Introduction/Background Swyer syndrome is a rare condition that presents with individuals having female phenotypic characteristics, a 46, XY genotype and preserved Müllerian structures. The nonfunctional dysgenetic gonad in these individuals carries a risk of malignant transformation, including conditions such as dysgerminoma and gonadoblastoma.

In this report, we present a case of bilateral gonadoblastoma attributable to Swyer syndrome. The significance of this case lies in its rarity and highlights the crucial importance of accurate diagnosis in 46,XY women for appropriate management.

Methodology The report details the clinical characteristics, laboratory, imaging, histopathology, management and follow-up findings of a twenty year-old patient with Swyer’s syndrome. The case study and presentation were conducted with the patient‘s permission.

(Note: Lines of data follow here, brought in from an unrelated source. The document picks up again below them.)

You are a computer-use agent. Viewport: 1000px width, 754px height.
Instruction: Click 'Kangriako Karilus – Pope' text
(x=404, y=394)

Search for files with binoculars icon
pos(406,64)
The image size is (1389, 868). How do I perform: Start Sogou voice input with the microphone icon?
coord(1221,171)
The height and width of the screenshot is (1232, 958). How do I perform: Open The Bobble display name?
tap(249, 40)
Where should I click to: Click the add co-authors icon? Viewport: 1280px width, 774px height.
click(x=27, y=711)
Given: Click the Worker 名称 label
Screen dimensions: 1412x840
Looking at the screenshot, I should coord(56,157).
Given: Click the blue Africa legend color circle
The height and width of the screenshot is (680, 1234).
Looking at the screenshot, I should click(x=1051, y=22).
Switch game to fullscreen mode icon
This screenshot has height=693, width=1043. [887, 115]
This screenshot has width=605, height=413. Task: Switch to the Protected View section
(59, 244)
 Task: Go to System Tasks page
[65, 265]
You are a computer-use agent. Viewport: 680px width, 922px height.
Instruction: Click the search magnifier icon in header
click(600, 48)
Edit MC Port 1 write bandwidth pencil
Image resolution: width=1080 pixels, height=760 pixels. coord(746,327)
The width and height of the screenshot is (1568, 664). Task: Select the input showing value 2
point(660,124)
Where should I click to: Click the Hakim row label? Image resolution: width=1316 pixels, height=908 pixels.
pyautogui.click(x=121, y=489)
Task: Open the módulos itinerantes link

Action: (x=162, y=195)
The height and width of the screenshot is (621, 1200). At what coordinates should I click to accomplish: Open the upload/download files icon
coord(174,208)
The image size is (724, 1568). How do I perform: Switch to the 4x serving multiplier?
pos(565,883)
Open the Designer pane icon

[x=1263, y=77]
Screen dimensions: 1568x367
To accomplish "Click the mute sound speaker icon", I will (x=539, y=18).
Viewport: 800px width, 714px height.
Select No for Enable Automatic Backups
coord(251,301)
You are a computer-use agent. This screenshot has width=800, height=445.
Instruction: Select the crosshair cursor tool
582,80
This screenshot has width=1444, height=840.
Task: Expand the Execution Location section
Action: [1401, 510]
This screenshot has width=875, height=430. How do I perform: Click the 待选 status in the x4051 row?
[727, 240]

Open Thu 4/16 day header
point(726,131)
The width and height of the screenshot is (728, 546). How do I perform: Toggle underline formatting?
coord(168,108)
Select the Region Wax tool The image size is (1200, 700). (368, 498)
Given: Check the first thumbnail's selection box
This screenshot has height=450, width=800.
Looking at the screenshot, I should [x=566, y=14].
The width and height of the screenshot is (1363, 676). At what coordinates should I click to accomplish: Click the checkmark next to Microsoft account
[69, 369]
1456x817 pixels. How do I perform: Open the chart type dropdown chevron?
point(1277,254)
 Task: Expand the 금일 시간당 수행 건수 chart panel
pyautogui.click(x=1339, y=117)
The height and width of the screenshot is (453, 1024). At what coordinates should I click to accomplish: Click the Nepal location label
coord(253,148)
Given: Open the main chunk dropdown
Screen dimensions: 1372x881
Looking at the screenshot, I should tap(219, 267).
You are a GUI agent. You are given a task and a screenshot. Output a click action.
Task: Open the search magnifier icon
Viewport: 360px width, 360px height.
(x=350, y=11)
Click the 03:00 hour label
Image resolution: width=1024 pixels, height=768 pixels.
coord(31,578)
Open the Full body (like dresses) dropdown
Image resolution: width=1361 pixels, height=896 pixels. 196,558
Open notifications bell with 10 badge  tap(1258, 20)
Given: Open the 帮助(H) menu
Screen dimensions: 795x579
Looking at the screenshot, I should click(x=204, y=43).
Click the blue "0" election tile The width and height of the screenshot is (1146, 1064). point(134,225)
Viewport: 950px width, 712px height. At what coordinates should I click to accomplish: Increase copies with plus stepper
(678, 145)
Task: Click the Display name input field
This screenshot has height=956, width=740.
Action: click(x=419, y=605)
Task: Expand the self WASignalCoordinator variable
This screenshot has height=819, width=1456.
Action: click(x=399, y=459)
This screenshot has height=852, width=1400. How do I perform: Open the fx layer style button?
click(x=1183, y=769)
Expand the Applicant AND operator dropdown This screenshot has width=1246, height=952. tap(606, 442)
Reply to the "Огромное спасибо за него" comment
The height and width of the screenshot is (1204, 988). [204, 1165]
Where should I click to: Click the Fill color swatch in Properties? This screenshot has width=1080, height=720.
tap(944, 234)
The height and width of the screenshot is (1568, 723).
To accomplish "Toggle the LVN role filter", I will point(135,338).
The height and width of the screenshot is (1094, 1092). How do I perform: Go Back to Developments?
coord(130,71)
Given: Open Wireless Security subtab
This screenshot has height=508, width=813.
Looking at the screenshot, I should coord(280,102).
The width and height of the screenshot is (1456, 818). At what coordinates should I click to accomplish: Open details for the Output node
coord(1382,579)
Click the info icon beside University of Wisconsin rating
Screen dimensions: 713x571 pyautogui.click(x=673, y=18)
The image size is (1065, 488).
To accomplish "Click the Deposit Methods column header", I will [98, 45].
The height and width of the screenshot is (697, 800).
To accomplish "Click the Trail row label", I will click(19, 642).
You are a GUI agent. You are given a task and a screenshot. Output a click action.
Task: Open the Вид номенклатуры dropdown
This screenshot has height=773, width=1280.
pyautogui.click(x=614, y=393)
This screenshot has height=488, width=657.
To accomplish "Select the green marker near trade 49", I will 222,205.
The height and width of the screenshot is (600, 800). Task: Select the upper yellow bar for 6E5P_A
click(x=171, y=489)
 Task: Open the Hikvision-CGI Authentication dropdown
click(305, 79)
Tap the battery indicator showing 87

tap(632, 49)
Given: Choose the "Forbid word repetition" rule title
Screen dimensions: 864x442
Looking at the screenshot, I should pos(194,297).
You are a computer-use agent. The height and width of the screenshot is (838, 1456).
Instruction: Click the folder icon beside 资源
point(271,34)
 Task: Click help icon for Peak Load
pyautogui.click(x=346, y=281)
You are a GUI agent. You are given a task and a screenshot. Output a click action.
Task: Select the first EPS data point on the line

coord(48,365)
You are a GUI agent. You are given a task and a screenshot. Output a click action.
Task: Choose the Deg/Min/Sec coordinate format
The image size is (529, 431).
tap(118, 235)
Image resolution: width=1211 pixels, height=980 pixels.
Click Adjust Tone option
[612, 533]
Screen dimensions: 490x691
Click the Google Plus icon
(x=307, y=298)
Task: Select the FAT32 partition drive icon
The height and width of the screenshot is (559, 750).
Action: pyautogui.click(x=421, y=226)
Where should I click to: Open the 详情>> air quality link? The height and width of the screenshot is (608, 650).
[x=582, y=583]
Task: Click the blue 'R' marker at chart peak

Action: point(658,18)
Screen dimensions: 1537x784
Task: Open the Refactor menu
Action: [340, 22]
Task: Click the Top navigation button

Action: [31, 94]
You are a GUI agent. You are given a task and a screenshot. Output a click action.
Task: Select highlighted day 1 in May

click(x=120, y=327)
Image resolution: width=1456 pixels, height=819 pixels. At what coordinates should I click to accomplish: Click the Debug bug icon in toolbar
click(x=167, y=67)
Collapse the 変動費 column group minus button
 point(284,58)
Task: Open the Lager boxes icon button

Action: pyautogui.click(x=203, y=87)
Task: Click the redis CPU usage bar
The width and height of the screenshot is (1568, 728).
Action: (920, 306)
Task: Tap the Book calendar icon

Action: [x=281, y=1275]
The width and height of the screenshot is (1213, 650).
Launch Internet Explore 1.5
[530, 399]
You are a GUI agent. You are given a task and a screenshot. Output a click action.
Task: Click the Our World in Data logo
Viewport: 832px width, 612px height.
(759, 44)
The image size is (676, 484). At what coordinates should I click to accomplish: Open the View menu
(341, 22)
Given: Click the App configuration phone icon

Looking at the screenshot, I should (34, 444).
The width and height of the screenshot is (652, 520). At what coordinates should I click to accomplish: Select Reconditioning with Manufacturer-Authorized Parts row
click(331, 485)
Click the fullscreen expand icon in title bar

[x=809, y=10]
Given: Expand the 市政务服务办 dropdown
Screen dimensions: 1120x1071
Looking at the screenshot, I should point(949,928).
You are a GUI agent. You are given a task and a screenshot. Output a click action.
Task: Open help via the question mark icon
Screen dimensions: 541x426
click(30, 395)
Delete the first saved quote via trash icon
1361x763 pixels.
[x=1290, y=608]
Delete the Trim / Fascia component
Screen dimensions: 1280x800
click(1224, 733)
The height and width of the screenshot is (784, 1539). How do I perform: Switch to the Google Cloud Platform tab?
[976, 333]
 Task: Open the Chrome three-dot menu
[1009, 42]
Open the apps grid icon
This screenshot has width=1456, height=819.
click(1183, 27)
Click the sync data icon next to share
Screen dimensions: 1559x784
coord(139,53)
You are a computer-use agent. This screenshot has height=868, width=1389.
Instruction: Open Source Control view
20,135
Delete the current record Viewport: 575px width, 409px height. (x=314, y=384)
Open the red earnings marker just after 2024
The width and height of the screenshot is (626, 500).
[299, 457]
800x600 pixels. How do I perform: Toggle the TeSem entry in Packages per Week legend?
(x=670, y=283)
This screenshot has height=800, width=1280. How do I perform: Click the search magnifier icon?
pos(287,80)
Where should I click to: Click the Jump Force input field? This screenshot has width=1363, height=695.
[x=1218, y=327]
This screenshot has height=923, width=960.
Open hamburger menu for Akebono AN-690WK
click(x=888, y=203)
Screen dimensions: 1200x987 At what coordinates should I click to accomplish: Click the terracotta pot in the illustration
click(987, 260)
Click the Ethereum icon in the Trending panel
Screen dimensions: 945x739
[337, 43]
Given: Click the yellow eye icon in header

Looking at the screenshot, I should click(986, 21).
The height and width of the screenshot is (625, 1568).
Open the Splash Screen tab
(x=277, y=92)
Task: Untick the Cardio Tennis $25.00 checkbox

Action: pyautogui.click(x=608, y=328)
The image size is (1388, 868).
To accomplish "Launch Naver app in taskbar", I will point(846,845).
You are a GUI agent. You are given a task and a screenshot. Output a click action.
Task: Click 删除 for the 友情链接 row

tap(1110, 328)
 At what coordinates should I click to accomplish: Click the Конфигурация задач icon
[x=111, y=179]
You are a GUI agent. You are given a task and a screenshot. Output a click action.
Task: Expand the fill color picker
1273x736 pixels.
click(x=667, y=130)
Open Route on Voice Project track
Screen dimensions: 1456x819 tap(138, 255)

Results A twenty-year-old patient consulted for primary amenorrhea. Phenotypically, she had normal female external genital organs. However, her secondary sexual characteristics were underdeveloped for her age. Pelvic ultrasound of the patient revealed a hypoplastic uterus with no evidence of an ovary or testicle-like structure. Laboratory tests revealed hypergonadotropism and hypogonadism. Karyotyping revealed a 46, XY karyotype. Based on these features, the diagnosis of Swyer syndrome was established. For the etiological investigation, within the context of gonadal dysgenesis, we conducted a molecular study of the SRY gene, which did not reveal the presence of any pathogenic variants. The patient was planned for prophylactic laparoscopic gonadectomy. Bilateral salpingo-oophorectomy was performed, along with peritoneal washing cytology. The cytology of the ascites was negative and histopathological examination revealed gonadoblastoma in both gonads. After surgery, the patient was placed on hormone replacement therapy, vitamin supplementation, and received psychological support.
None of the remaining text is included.